If a patient requires antipsychotic drug treatment after recovery from NMS, the potential reintroduction of drug therapy should be carefully considered. The patient should be carefully monitored, since recurrences of NMS have been reported.
Where patients are participating in activities requiring complete mental alertness, (e.g., driving) it is advisable to administer the phenothiazines cautiously and to increase the dosage gradually.
Central Nervous System Depressants
As in the case of other phenothiazines, Serentil® (mesoridazine besylate) is capable of potentiating central nervous system depressants (e.g., alcohol, anesthetics, barbiturates, narcotics, opiates, other psychoactive drugs, etc) as well as atropine and phosphorus insecticides. Severe respiratory depression and respiratory arrest have been reported when a patient was given Serentil® (mesoridazine besylate) and a concomitant high dose of a barbiturate.
Usage in Pregnancy
The safety of this drug in pregnancy has not been established; hence, it should be given only when the anticipated benefits to be derived from treatment exceed the possible risks to mother and fetus.
Pediatric Use
The use of Serentil® (mesoridazine besylate) in pediatric patients under 12 years of age is not recommended, because safe conditions for its use have not been established.
PRECAUTIONS
While ocular changes have not to date been related to Serentil® (mesoridazine besylate), one should be aware that such changes have been seen with other drugs of this class.

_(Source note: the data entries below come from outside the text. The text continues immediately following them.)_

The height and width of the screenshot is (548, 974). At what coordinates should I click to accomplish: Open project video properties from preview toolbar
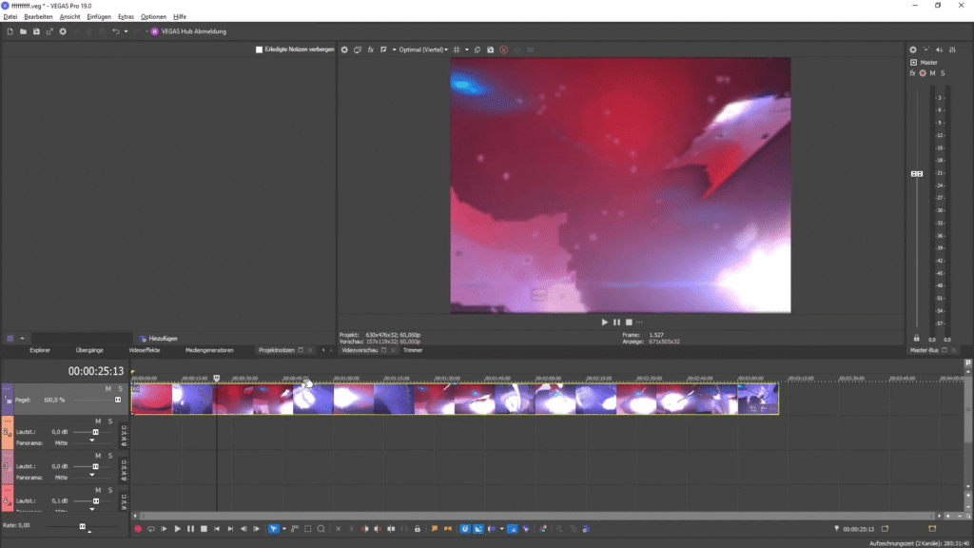[345, 49]
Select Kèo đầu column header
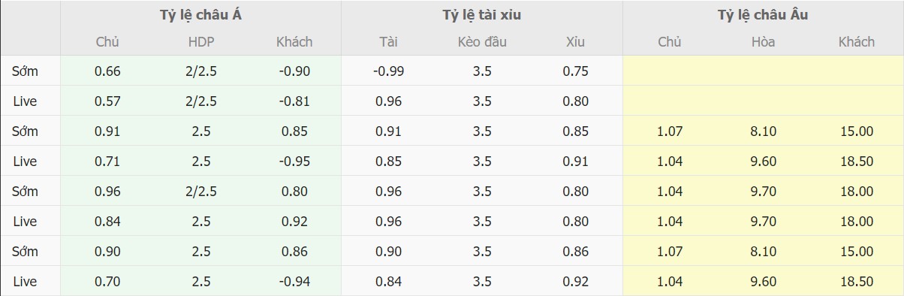 (482, 42)
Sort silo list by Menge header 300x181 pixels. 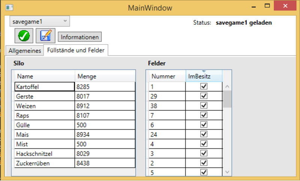click(x=105, y=76)
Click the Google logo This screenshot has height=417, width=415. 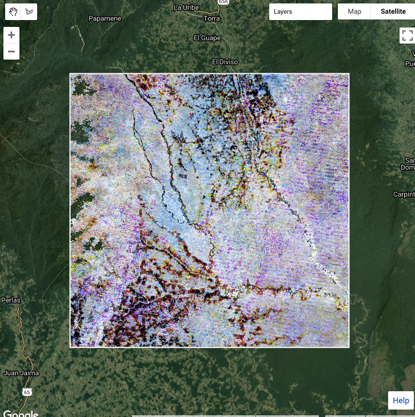coord(19,413)
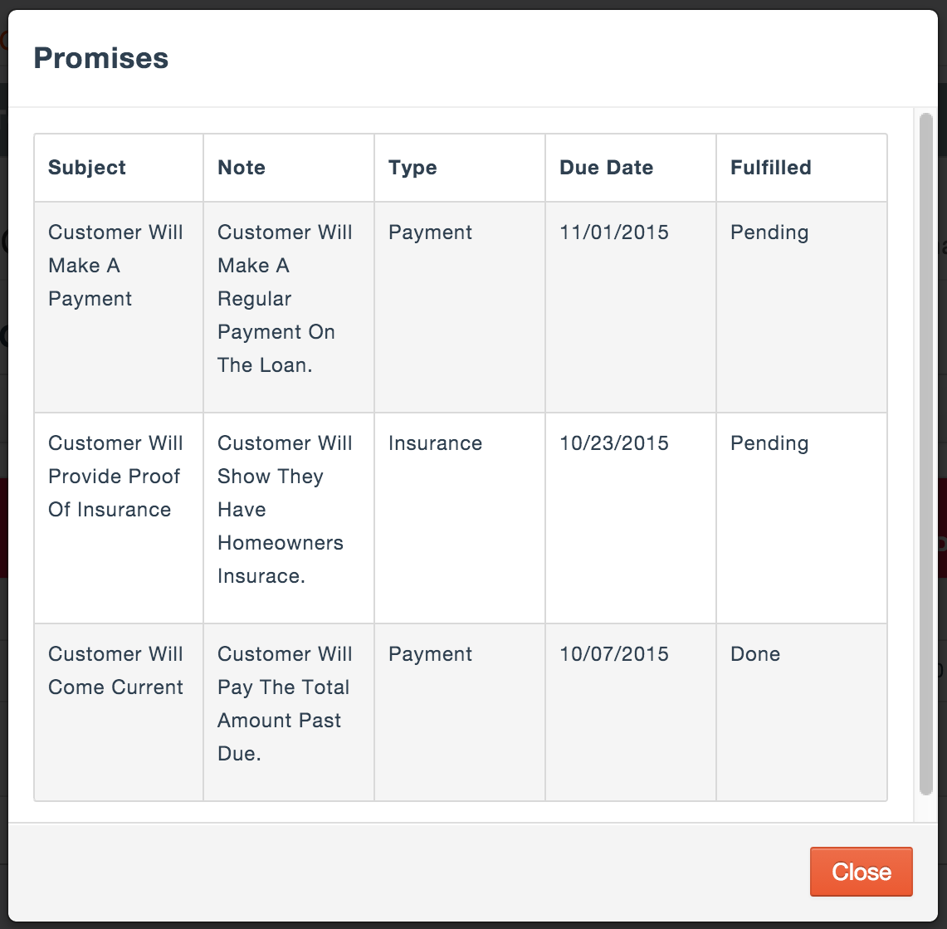Click the Close button
The height and width of the screenshot is (929, 947).
pos(861,871)
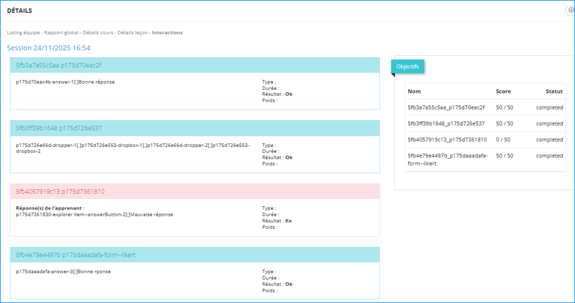Viewport: 575px width, 303px height.
Task: Select the 5fb3a7a55c5aa_p175d70eac2f objective row
Action: point(446,107)
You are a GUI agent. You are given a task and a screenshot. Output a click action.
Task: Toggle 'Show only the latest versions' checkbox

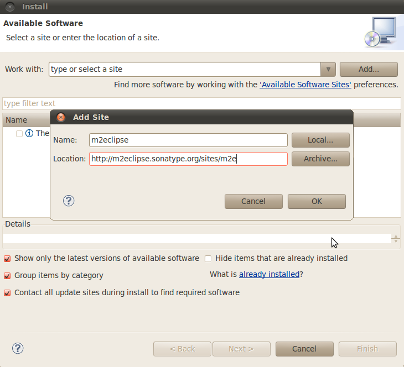(7, 259)
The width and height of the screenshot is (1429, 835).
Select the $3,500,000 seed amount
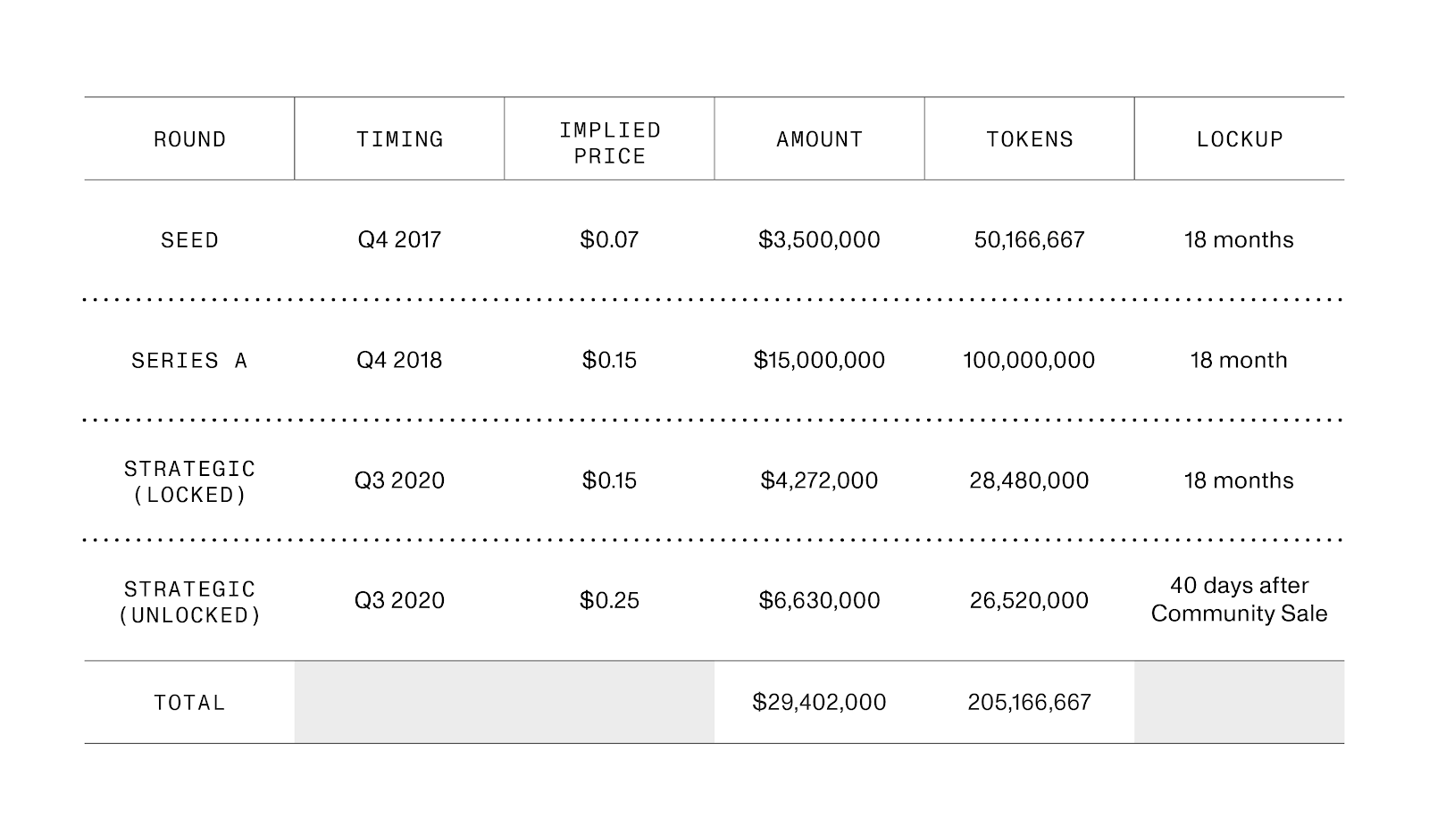pyautogui.click(x=819, y=239)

Because of ponoible hypotensive effects, reserve parenteral administration for bedfast patients or for acute ambulatory cases, and keep patient lying down for at least one-half hour after injection.
Leokopenia and/or agranulocytosis have been attributed to phenothiazine therapy. A single case of transient granulocytopenia has been associated with Serentil® (mesoridazine besylate). Since convulsive seizures have been reported, patients receiving anticonvulsant medication should be maintained on that regimen while receiving Serentil® (mesoridazine besylate).
Neuroleptic drugs elevate prolactin levels; the elevation persists during chronic administration. Tissue culture experiments indicate that approximately one-third of human breast cancers are prolactin dependent in vitro, a factor of potential importance if the prescription of these drugs is contemplated in a patient with a previously detected breast cancer. Although disturbances such as galactorrhea, amenorrhea, gynecomastia, and impotence have been reported, the clinical significance of elevated serum prolactin levels is unknown for most patients. An increase in mammary neoplasms has been found in rodents after chronic administration of neuroleptic drugs. Neither clinical studies nor epidemiologic studies conducted to date, however, have shown an association between chronic administration of these drugs and mammary tumorigenesis; the available evidence is considered too limited to be conclusive at this time.